AIM OF THE EXERCISE →
Copy the records starting at the line with "LINE公式アカウント (176, 74)" and ending at the line with "happy life (364, 284)", both included, and increase every coordinate in the answers by 18. Keep the requests unchanged and omit the pictures.

-- start of RECORDS SHOWN --

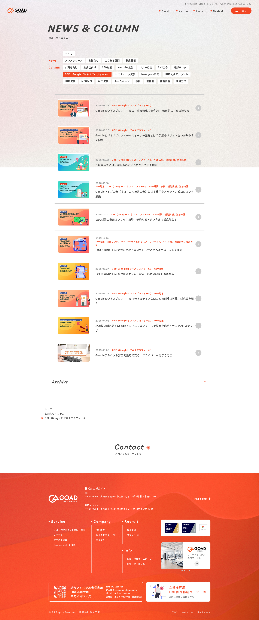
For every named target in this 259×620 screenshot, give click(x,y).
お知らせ (94, 60)
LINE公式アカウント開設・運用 (69, 530)
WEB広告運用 (60, 540)
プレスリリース (74, 60)
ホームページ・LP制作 (65, 545)
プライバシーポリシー (182, 612)
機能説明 (165, 81)
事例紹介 (100, 540)
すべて (69, 53)
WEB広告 (103, 81)
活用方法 (181, 81)
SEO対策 (107, 67)
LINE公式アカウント (176, 74)
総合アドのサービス (106, 535)
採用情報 (131, 530)
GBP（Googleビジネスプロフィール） (87, 74)
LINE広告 (70, 81)
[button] (182, 570)
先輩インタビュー (136, 535)
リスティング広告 (125, 74)
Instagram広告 (150, 74)
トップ (48, 409)
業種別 (150, 81)
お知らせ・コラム (55, 414)
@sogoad (119, 587)
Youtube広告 (126, 67)
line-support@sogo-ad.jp (126, 590)
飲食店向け (89, 67)
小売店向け (71, 67)
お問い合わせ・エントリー (140, 559)
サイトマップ (203, 612)
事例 (138, 81)
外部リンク (180, 67)
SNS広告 (163, 67)
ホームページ (122, 81)
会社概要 (100, 530)
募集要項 (131, 60)
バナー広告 (145, 67)
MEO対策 (86, 81)
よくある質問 (112, 60)
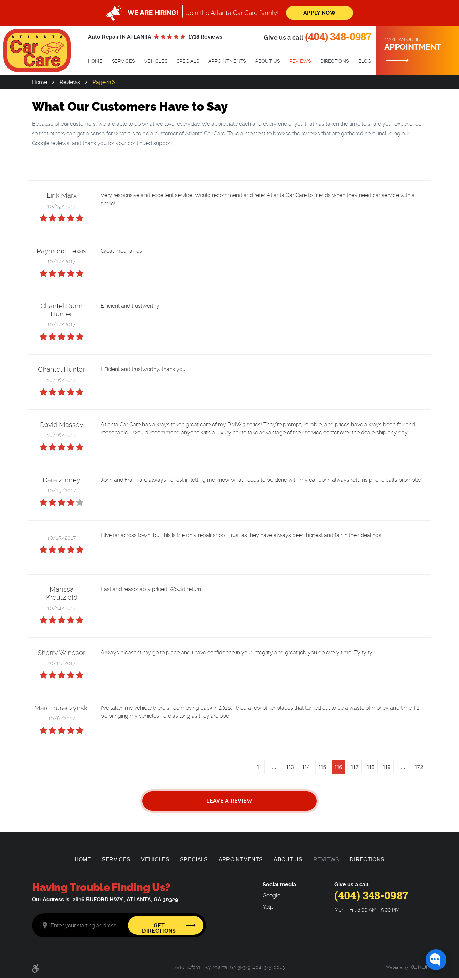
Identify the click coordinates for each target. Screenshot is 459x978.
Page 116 (104, 82)
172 (419, 767)
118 (371, 767)
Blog (364, 61)
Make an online (412, 44)
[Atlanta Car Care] (37, 50)
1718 (205, 37)
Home (95, 61)
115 (322, 767)
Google (271, 896)
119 (387, 767)
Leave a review (229, 801)
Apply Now (319, 13)
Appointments (227, 61)
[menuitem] (95, 61)
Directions (334, 61)
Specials (188, 61)
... (274, 767)
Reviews (300, 61)
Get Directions (159, 928)
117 (355, 767)
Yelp (268, 907)
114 (306, 767)
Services (123, 61)
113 (290, 767)
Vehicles (155, 61)
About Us (267, 61)
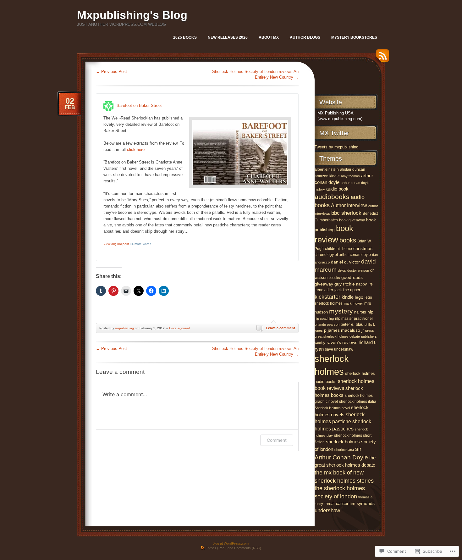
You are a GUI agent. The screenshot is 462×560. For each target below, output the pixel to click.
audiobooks (332, 196)
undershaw (327, 510)
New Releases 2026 (228, 37)
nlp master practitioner (354, 318)
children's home (338, 249)
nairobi (360, 312)
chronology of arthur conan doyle (343, 254)
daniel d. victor (345, 262)
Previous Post (111, 71)
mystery (341, 311)
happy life (364, 284)
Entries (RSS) (216, 548)
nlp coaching (324, 318)
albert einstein (327, 169)
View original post (116, 244)
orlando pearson (327, 324)
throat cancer (336, 503)
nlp (370, 311)
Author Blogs (305, 37)
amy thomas (350, 176)
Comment (277, 440)
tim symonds (362, 503)
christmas (362, 248)
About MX (269, 37)
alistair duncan (352, 169)
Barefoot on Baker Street (139, 105)
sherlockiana (344, 450)
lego (359, 297)
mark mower (353, 303)
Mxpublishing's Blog (132, 14)
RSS (381, 58)
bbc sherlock (346, 213)
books (347, 240)
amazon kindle (327, 176)
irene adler (324, 290)
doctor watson (358, 270)
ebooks (334, 278)
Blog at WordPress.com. (231, 543)
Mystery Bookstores (354, 37)
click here (136, 149)
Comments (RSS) (247, 548)
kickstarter (327, 297)
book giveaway (352, 220)
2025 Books (185, 37)
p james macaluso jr (344, 330)
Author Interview (349, 205)
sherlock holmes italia (357, 401)
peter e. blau (352, 324)
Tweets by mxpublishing (336, 147)
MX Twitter (334, 133)
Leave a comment (280, 328)
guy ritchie (344, 284)
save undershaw (339, 349)
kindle (348, 297)
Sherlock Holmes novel (332, 408)
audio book (337, 188)
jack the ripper (347, 289)
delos (342, 270)
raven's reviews (342, 342)
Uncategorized (179, 328)
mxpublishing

-- end of RECORDS SHOWN --

CORRECT RESPONSE →
LINE公式アカウント (194, 92)
総合アドのサービス (124, 553)
採用情報 (149, 548)
GBP（Googleビジネスプロフィール） (105, 92)
LINE広告 (88, 99)
[button] (200, 588)
先輩インタビュー (154, 553)
リスティング広告 (143, 92)
Instagram広告 (168, 92)
トップ (66, 427)
業種別 (168, 99)
お知らせ・コラム (73, 432)
@sogoad (137, 605)
Youtube広告 (144, 85)
line-support@sogo-ad.jp (144, 608)
飲食店向け (107, 85)
小売店向け (89, 85)
お問い合わせ・エントリー (158, 577)
サイトマップ (221, 630)
事例 (156, 99)
外部リンク (198, 85)
SNS広告 (181, 85)
ホームページ (140, 99)
会社概要 (118, 548)
募集要項 (149, 78)
バナー広告 (163, 85)
MEO対策 (104, 99)
よくある質問 (130, 78)
Identify the click coordinates for each target. Screenshot is 459x978.
Page 116 (122, 100)
172 (437, 785)
118 (389, 785)
Blog (382, 79)
Make an online (430, 62)
[Atlanta Car Care] (55, 68)
1718 (223, 55)
Home (113, 79)
115 (340, 785)
Google (289, 914)
119 (405, 785)
Leave a review (247, 819)
Apply Now (337, 31)
Appointments (245, 79)
[menuitem] (113, 79)
Directions (352, 79)
Specials (206, 79)
... (292, 785)
Reviews (318, 79)
Get Directions (177, 946)
117 (373, 785)
Yelp (286, 925)
114 (324, 785)
Services (141, 79)
113 (308, 785)
Vehicles (173, 79)
About Us (285, 79)
You are a GUI agent. The screenshot is 462×560. For each target below, output the pixel to click.
audiobooks (350, 214)
undershaw (345, 528)
New Releases 2026 (246, 55)
nlp master practitioner (372, 336)
children's home (356, 267)
nairobi (378, 330)
chronology of arthur conan doyle (361, 272)
daniel d. victor (363, 280)
Previous Post (129, 89)
mystery (359, 329)
happy life (382, 302)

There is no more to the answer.